Road to 1000 MW: Church Community net-zero home

Published Date
July 2018

Net zero home

The  Church Community Housing Corporation (CCHC) is dedicated to helping low and moderate income people in Newport County to live in safe, decent, affordable housing and neighborhoods. The  organization provides housing through rental, home ownership, rehabilitation, preservation and other means.

CCHC built a single-family house in  Tiverton, Rhode Island, that looks and functions like a conventional home, but produces enough electricity to offset its entire electrical consumption over the course of a year. This is known as a "net-zero" building.

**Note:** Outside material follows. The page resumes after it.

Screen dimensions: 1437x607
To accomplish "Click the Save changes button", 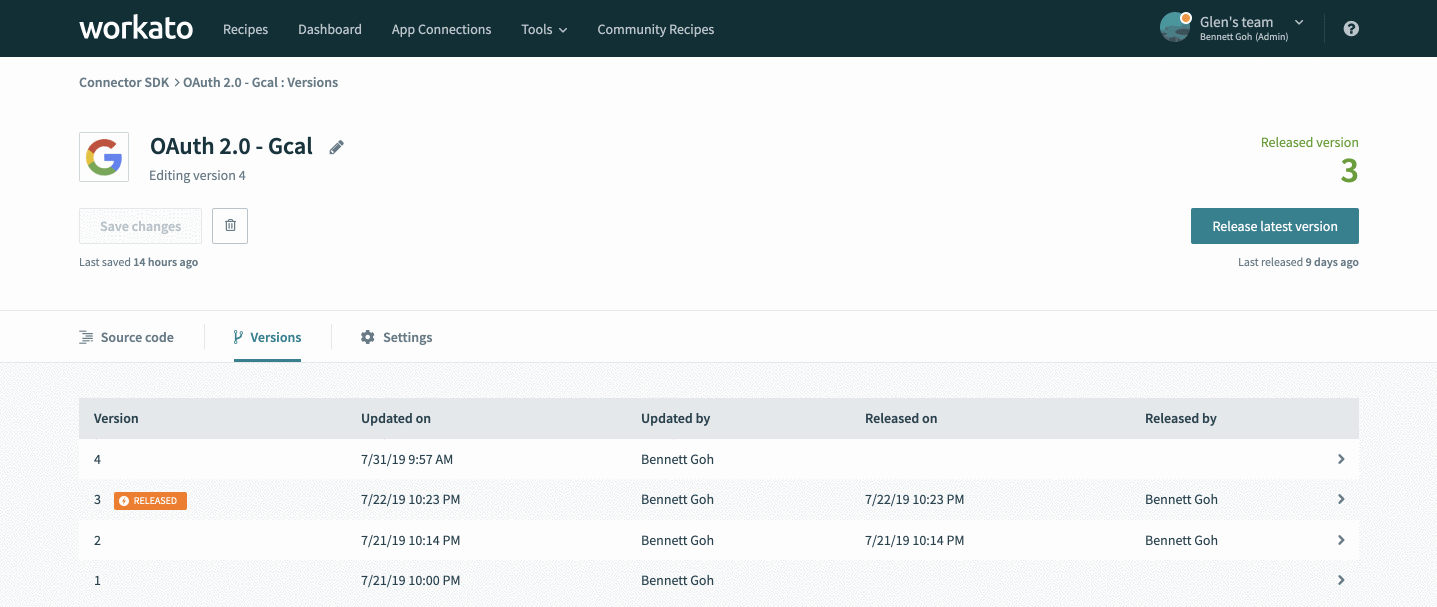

Christian Belden, senior project manager of CCHC, took advantage of a Renewable Energy Fund grant, provided by Rhode Island Commerce Corporation, to help pay for the project. 
The home features:

  • Extra insulation in the roof, walls and basement.
  • Electric air source heat pumps for heating and cooling.
  • Electric air source heat pump hot water heater.
  • 9 kW solar system on south-facing roof.

As a result, the house is estimated to produce 2 percent more electricity than it uses, saving the occupants about $3,200 per year and reducing CO2 emissions by 26 tons.

In March, Governor Raimondo announced an ambitious goal to add 1,000 megawatts of clean energy and 20,000 clean energy jobs to Rhode Island by the end of 2020. CCHC's net-zero home is just one example of the types of projects that are contributing to this goal.